Because I fully agree with Queenie I will do as others and tell my story about going through this same thing.

My Grandmother died of colon cancer in 1998. She had refused Chemo because she had gone through it years before when battling breast cancer. She couldn't take it anymore and decided to give up. Before she got sick she was 6' and weighed about 180lbs. When she died she was 97lbs and had been in a coma for about a week and half. I was away at college when she passed but a week earlier I had gone and talked to her and told her I loved her when she was in that coma. I'm actually tearing up typing this...so anyway, it felt awkward speaking to someone who I wasn't sure could hear me and it was absolutely awful to see her that way but I'm glad I did and I dont' regret it.
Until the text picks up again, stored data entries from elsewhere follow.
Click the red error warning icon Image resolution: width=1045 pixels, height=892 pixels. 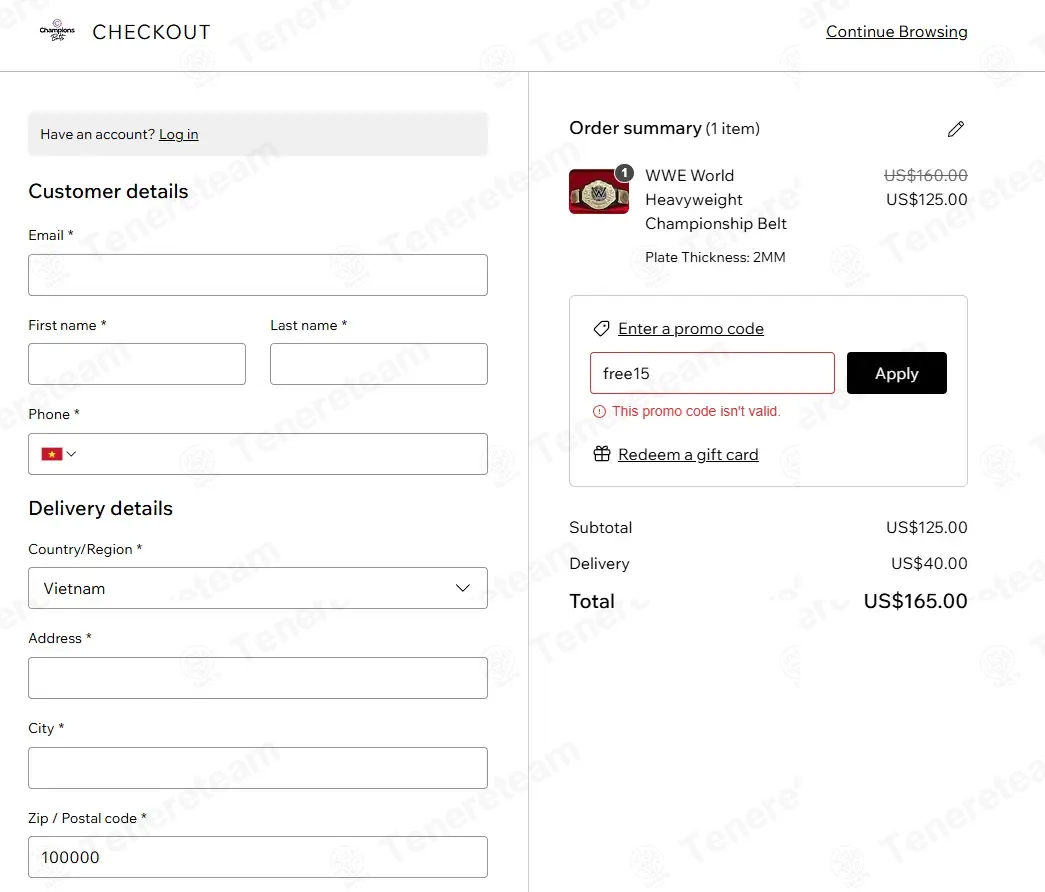pyautogui.click(x=599, y=411)
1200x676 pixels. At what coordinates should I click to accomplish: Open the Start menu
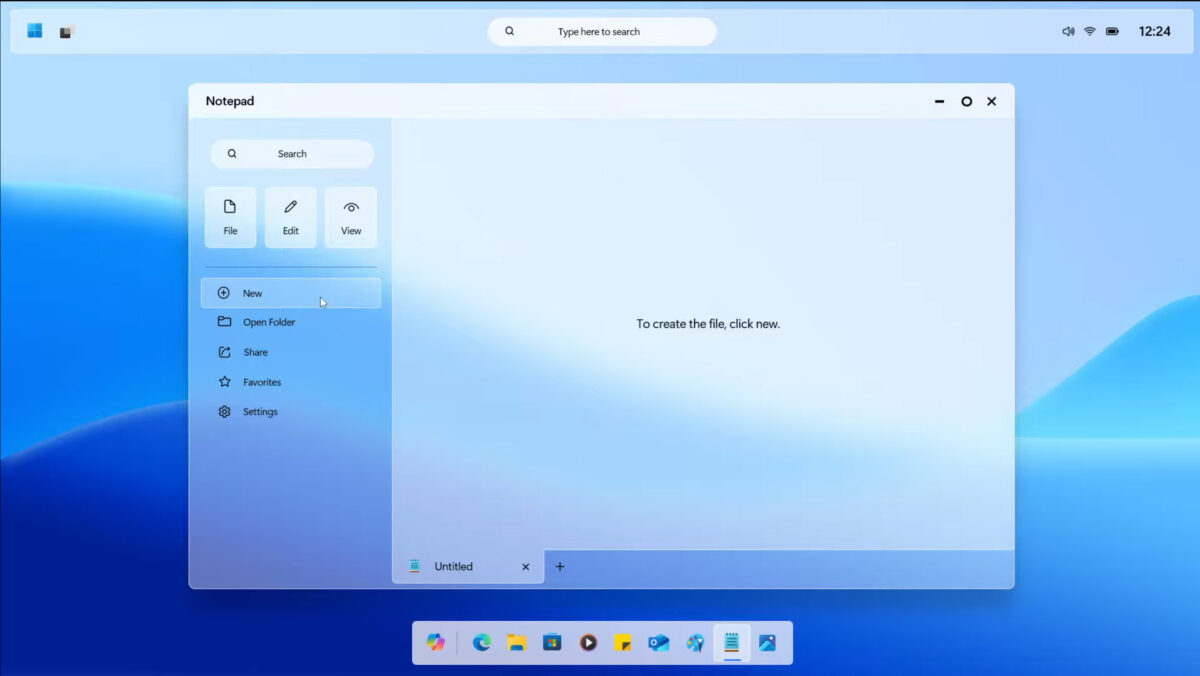tap(33, 31)
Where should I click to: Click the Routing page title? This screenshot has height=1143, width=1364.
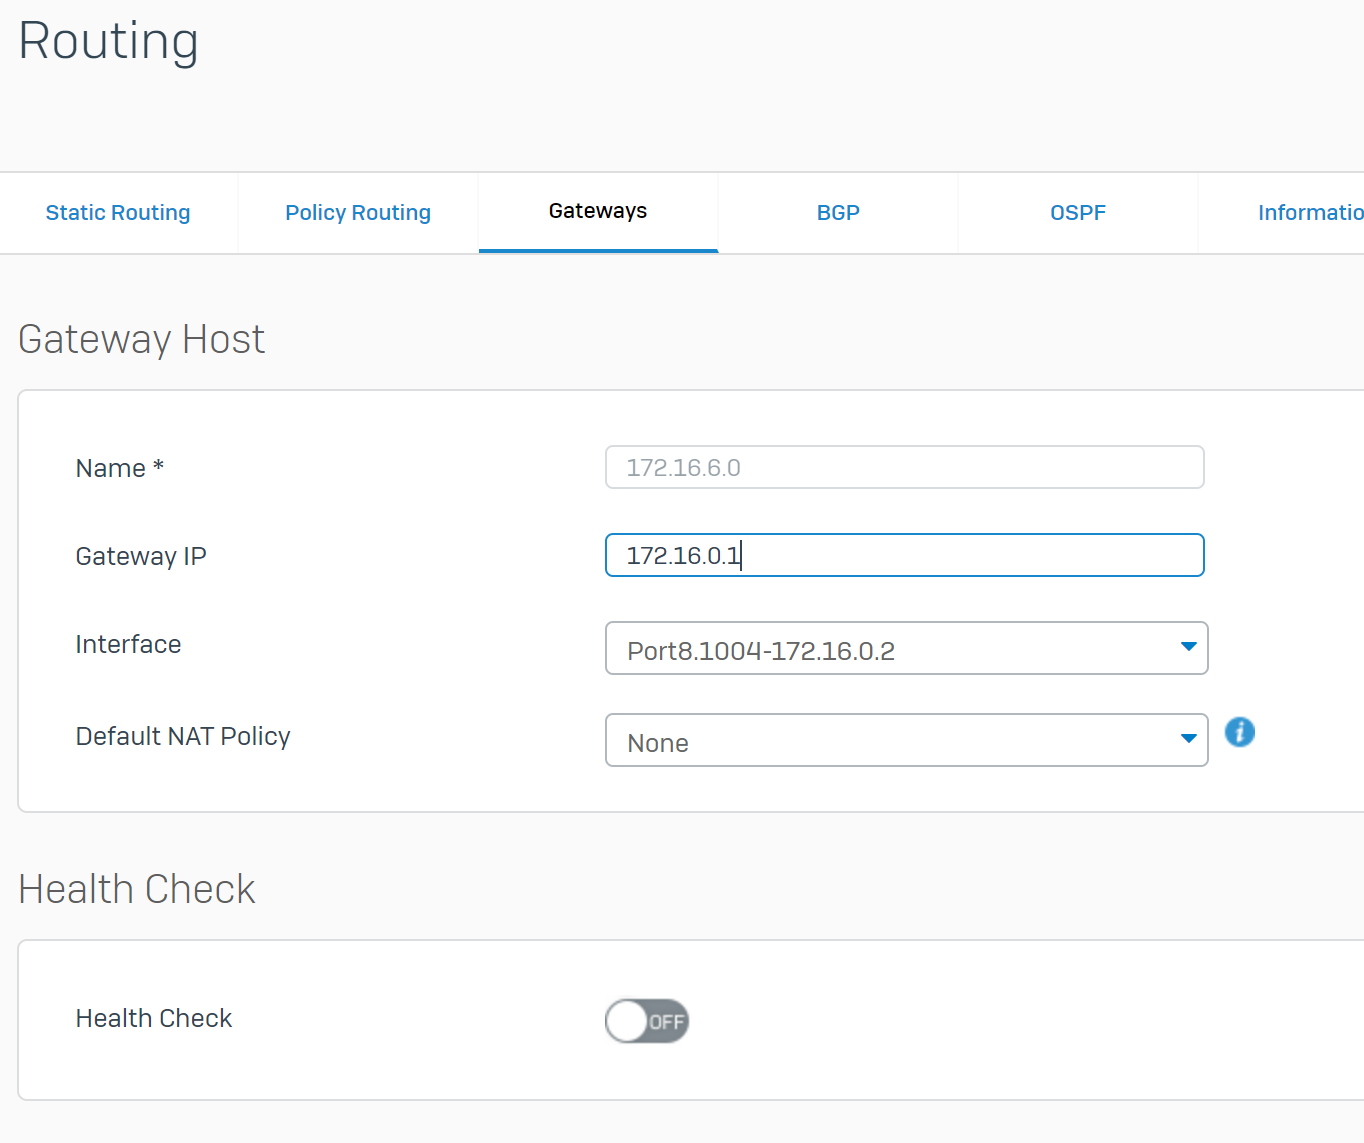tap(108, 42)
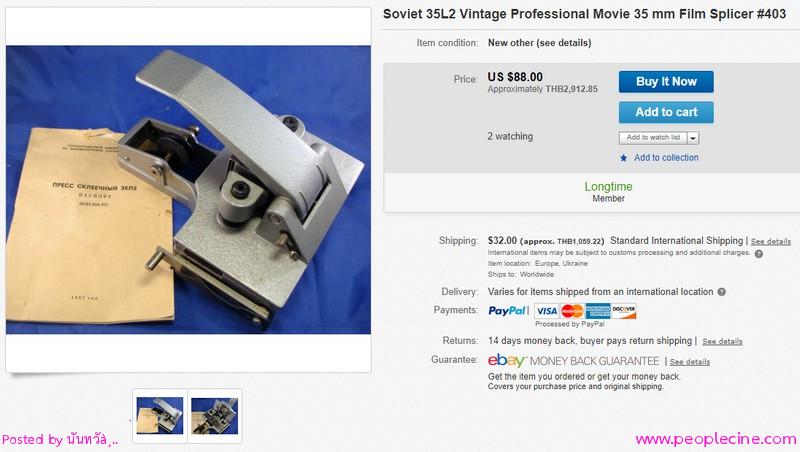Viewport: 800px width, 452px height.
Task: Click the MasterCard icon
Action: (x=572, y=311)
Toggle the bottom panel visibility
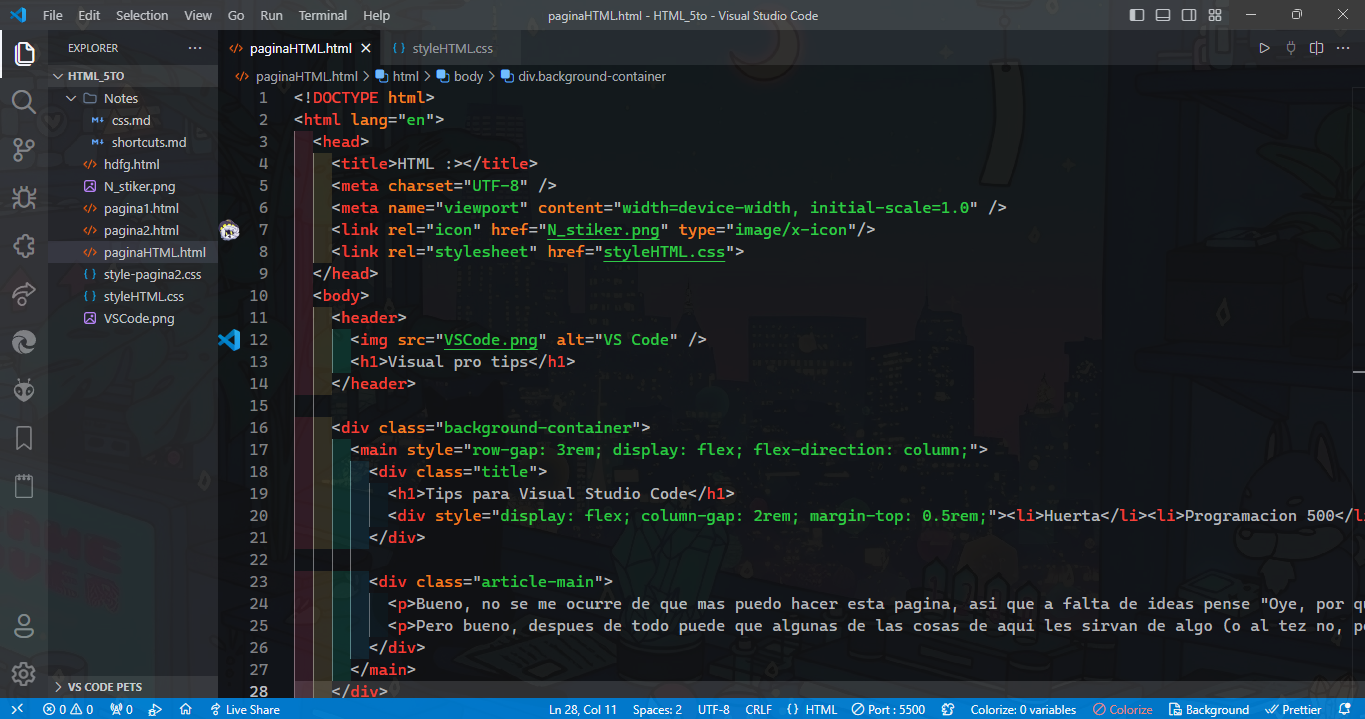 click(x=1163, y=15)
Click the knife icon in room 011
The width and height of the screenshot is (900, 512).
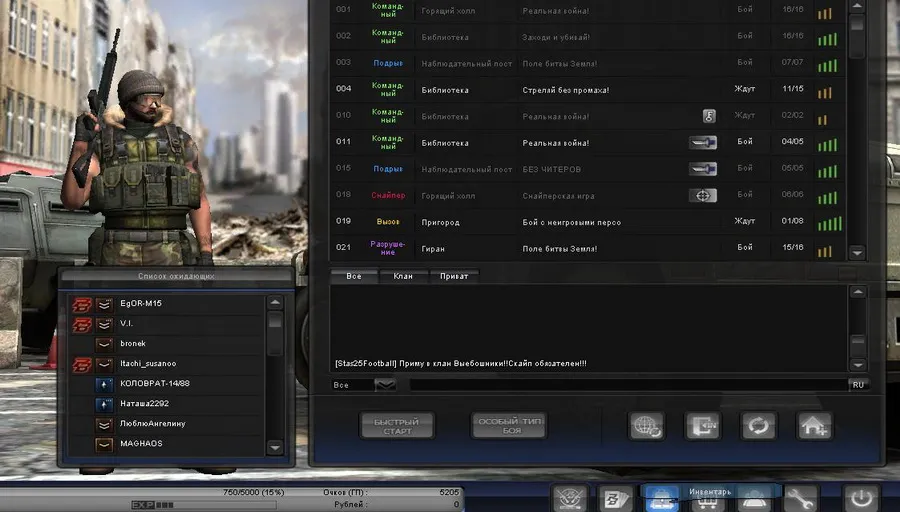(x=703, y=143)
When I think about my Grandmother I don't remember her being 97lbs and in a coma, I remember hanging out and roasting marshmallows around a campfire. I remember her being cheap and buying junk at flea markets. I remember her taking me to get ice cream, and I try to focus on the good times because that's how I want to remember her. Remembering the good times make the bad times hurt less but that hurt never goes away completely.

Just make sure she knows how you feel about her, regardless of whether it's face to face or whatever else you choose and make sure you aren't going to regret your actions or inactions when the inevitable occurs.

To answer your question, you are not a coward, you are fearful and there is a big difference there. In whatever you decide to do, I wish you the best!